Problem requirements =
Copy out precisely the lines of the material that follows, beginning with the line containing "Where should I click to: Dock" and ending with its last line; exclude pictures.
--
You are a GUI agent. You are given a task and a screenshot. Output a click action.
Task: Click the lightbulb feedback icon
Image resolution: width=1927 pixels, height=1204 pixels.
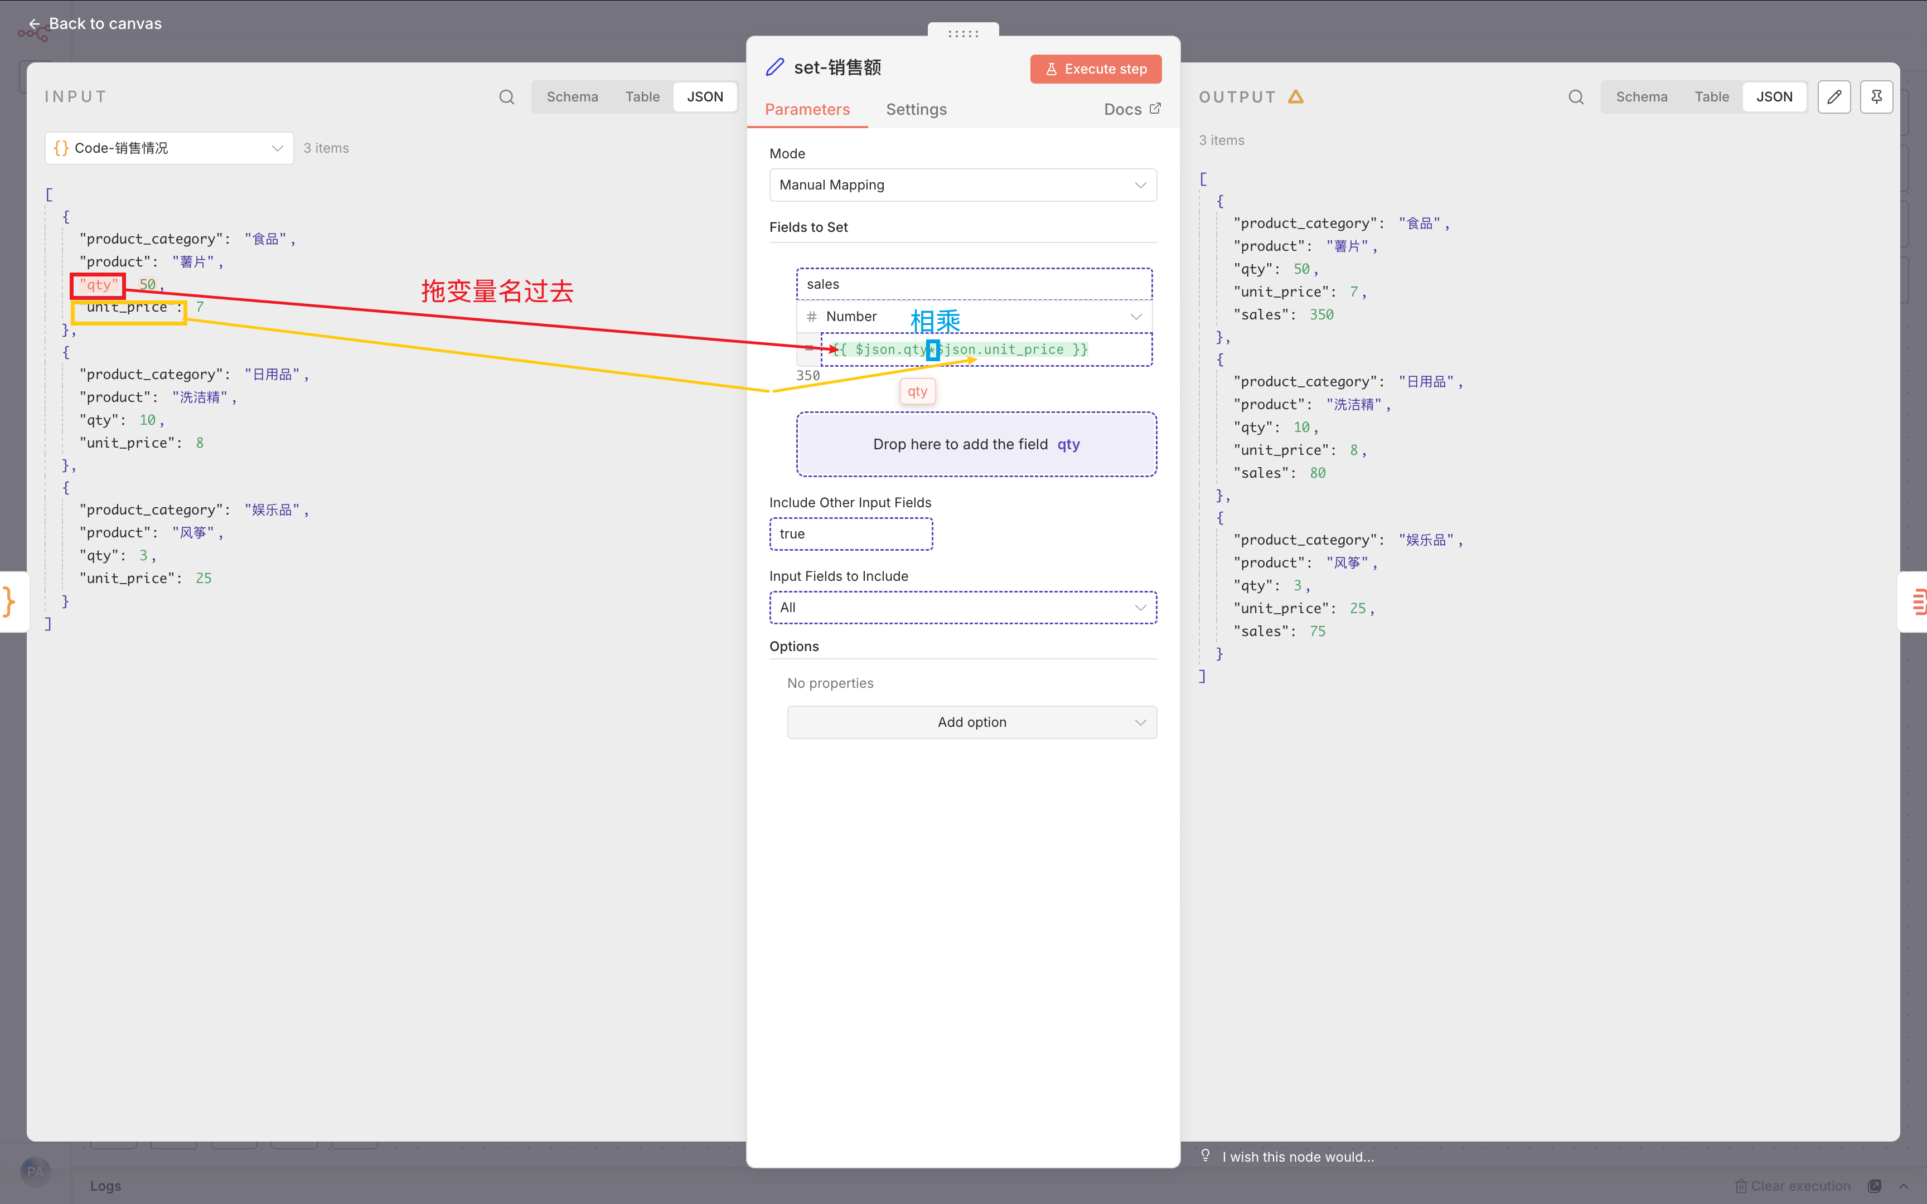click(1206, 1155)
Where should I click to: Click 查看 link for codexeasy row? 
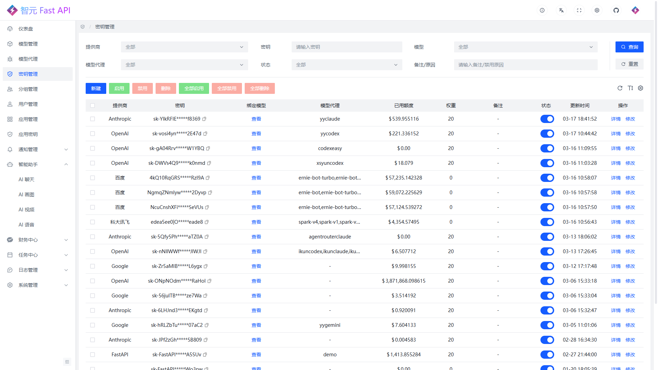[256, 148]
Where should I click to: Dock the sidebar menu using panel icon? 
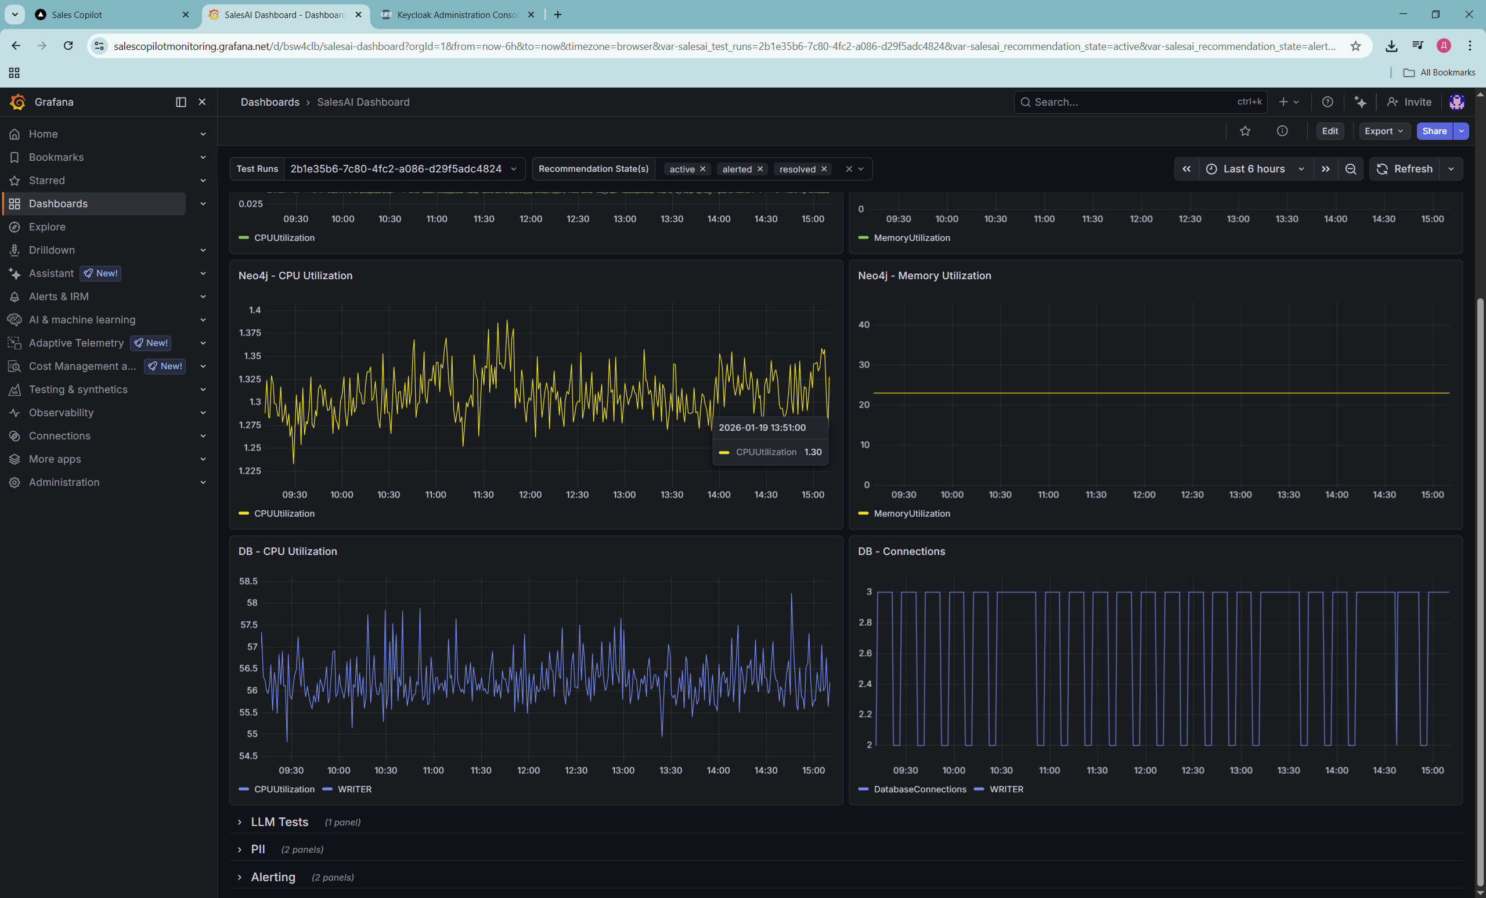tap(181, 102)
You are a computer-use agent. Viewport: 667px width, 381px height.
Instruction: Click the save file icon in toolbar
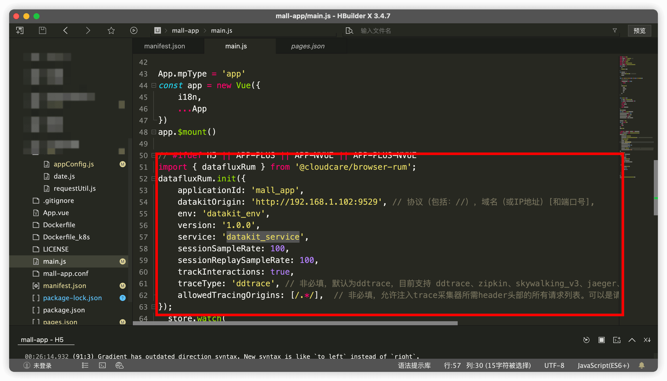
--
Expected answer =
Where should I click to: Dock the sidebar menu using panel icon? 
tap(181, 102)
You are a computer-use agent. Viewport: 667px width, 381px height.
Instruction: Click the save file icon in toolbar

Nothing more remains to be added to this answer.